### Documento de origem:

Discurso durante a 39ª Sessão Especial, no Senado Federal

INSTALAÇÃO DO GOVERNO DE UNIDADE E RECONCILIAÇÃO DE ANGOLA, NO DIA 11 DE ABRIL. PAPEL DESEMPENHADO PELO BRASIL EM FAVOR DA PAZ E DA RECONCILIAÇÃO NACIONAL EM ANGOLA.

Autor
Benedita da Silva (PT - Partido dos Trabalhadores/RJ)
Nome completo: Benedita Souza da Silva Sampaio
Casa
Senado Federal
Tipo
Discurso
Resumo por assunto
HOMENAGEM. POLITICA EXTERNA.:
  • INSTALAÇÃO DO GOVERNO DE UNIDADE E RECONCILIAÇÃO DE ANGOLA, NO DIA 11 DE ABRIL. PAPEL DESEMPENHADO PELO BRASIL EM FAVOR DA PAZ E DA RECONCILIAÇÃO NACIONAL EM ANGOLA.
Publicação
Publicação no DSF de 16/04/1997 - Página 7800
Assunto
Outros > HOMENAGEM. POLITICA EXTERNA.
Indexação
  • SAUDAÇÃO, POSSE, GOVERNO ESTRANGEIRO, POSSIBILIDADE, EFETIVAÇÃO, PAZ, PAIS ESTRANGEIRO, ANGOLA.

### Linhas listadas:

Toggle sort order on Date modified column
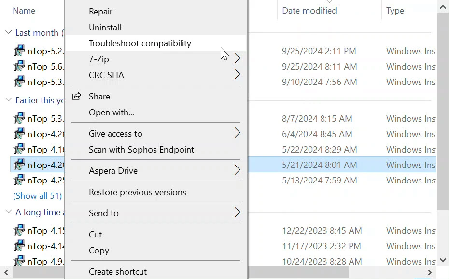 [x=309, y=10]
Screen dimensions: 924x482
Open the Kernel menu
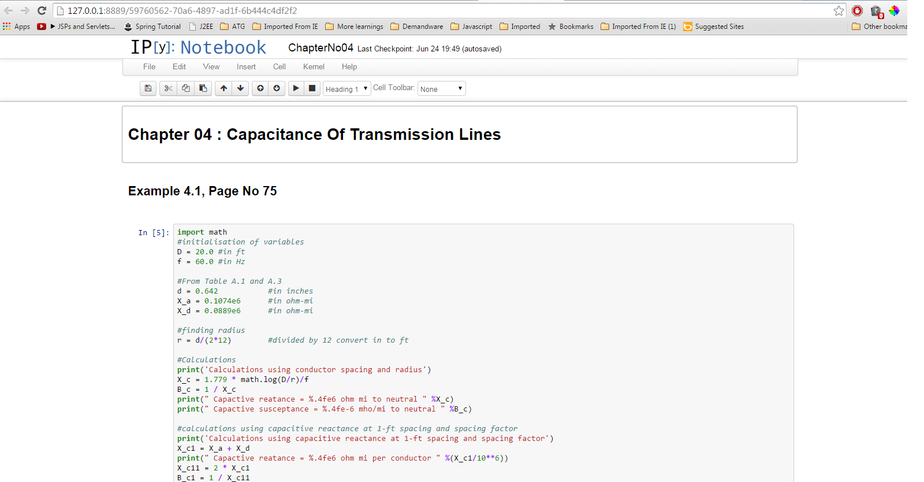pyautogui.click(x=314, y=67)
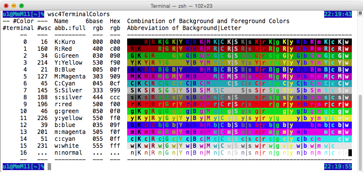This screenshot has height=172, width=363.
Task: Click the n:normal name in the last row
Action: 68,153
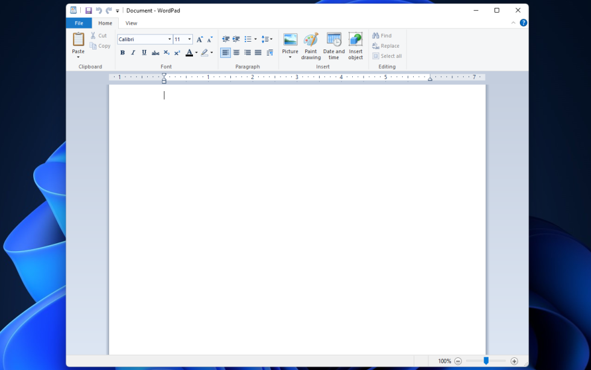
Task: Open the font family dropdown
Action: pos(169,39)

--

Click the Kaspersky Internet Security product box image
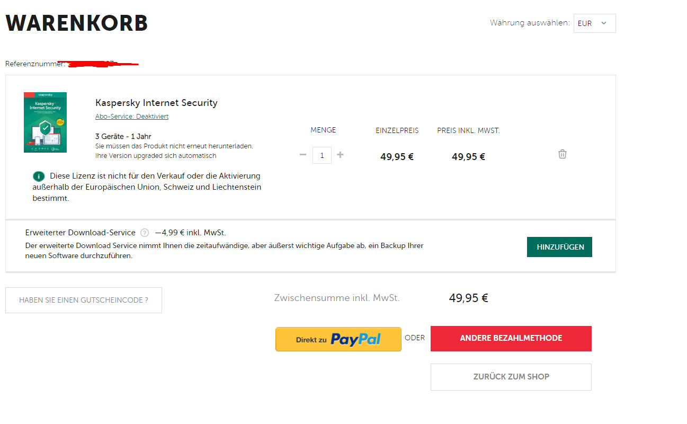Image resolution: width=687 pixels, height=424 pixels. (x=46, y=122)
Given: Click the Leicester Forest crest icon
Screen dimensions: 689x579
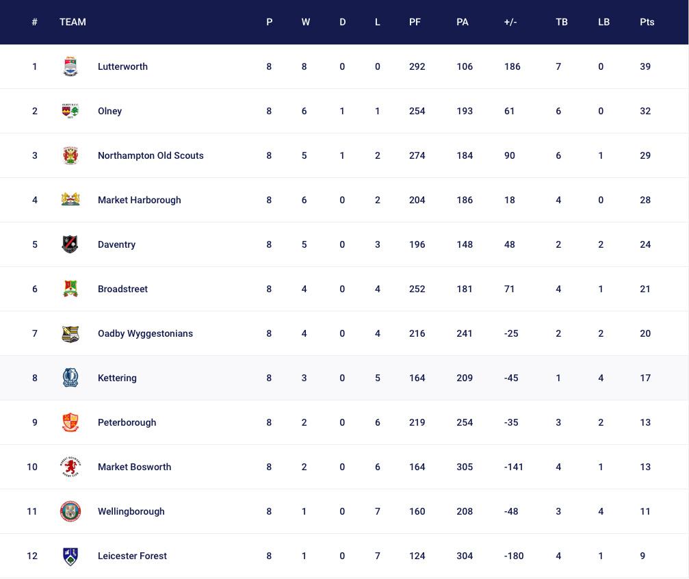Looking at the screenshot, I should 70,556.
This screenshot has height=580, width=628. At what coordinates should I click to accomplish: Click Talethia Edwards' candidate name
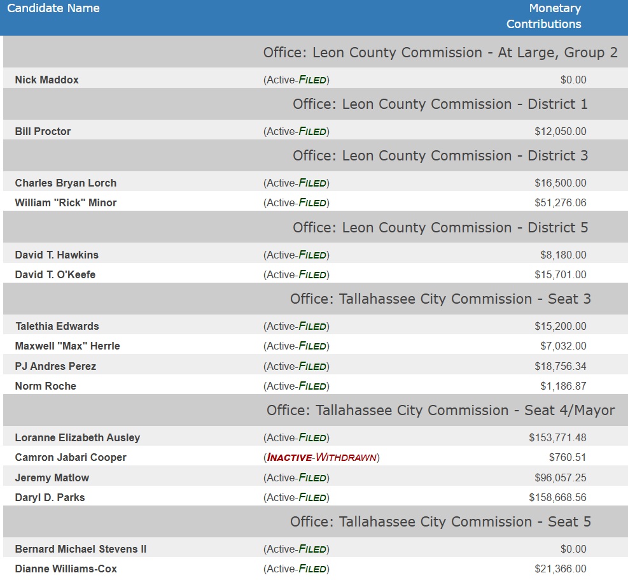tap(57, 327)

### Exercícios:
A – Responda às perguntas abaixo com base no documento de origem.
(i) A que partido e estado está ligada a autora do discurso?
(ii) Em que data e em que página o discurso foi publicado no DSF?
(iii) Qual é o nome completo da autora?
B – Diga se cada afirmação concorda com o documento de origem, respondendo sim ou não e citando as palavras do texto que decidem a resposta.
(i) O discurso foi feito na Câmara dos Deputados.
(ii) O governo de unidade e reconciliação de Angola foi instalado no dia 11 de abril.
(iii) O discurso foi publicado na página 7800 do DSF.
As linhas são um material à parte, independente do documento de origem.

### Respostas:
A –
(i) PT - Partido dos Trabalhadores, do RJ.
(ii) Em 16/04/1997, na página 7800.
(iii) Benedita Souza da Silva Sampaio.

B –
(i) Não: "Discurso durante a 39ª Sessão Especial, no Senado Federal".
(ii) Sim: "INSTALAÇÃO DO GOVERNO DE UNIDADE E RECONCILIAÇÃO DE ANGOLA, NO DIA 11 DE ABRIL".
(iii) Sim: "Publicação no DSF de 16/04/1997 - Página 7800".